§ **EXERCISE TASK**:
Reproduce every line of the entries below verbatim, omitting the pictures from your answer.

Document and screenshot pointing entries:
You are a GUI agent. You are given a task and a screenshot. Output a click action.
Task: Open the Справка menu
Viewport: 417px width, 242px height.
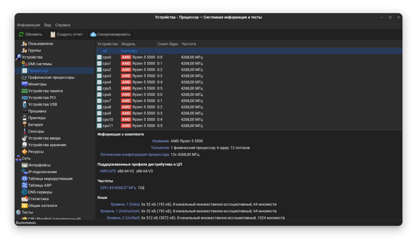point(63,25)
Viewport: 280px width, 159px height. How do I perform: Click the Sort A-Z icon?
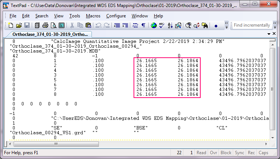pos(170,26)
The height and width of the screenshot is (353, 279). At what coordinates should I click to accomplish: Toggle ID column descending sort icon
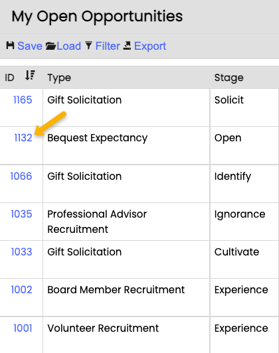click(30, 75)
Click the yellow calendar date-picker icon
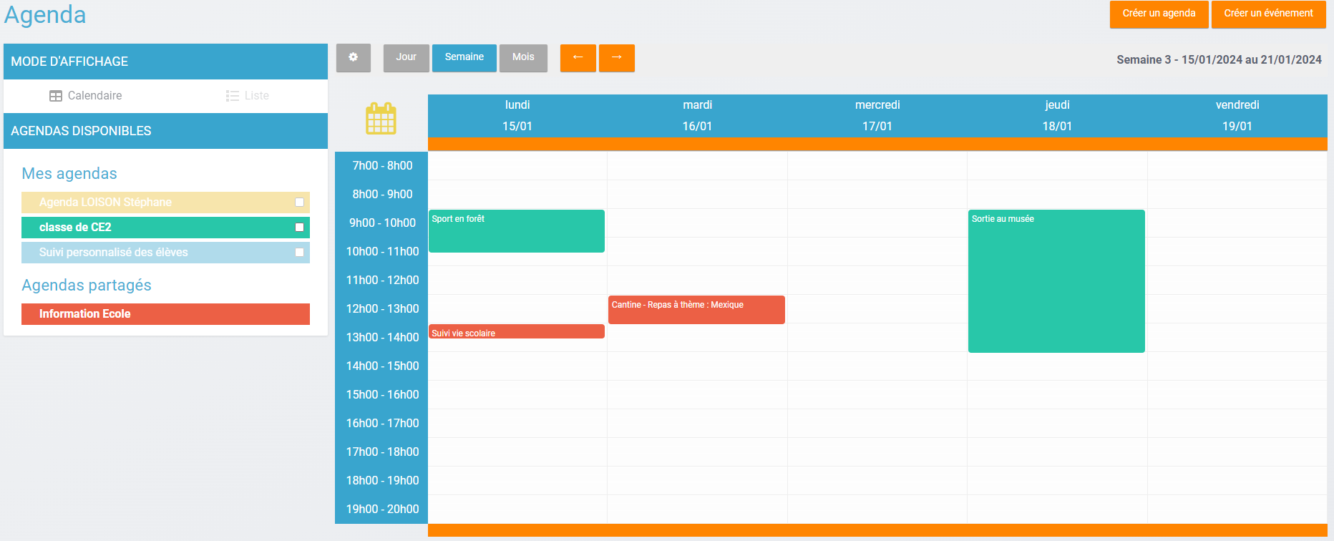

§ **WRITTEN ANSWER**:
You are a GUI agent. You are given a task and a screenshot. Output a click action.
Task: Open the Справка menu
Viewport: 417px width, 242px height.
point(63,25)
Viewport: 280px width, 159px height. How do I perform: Click the Sort A-Z icon?
pos(170,26)
The height and width of the screenshot is (353, 279). At what coordinates should I click to accomplish: Toggle ID column descending sort icon
click(30, 75)
Click the yellow calendar date-picker icon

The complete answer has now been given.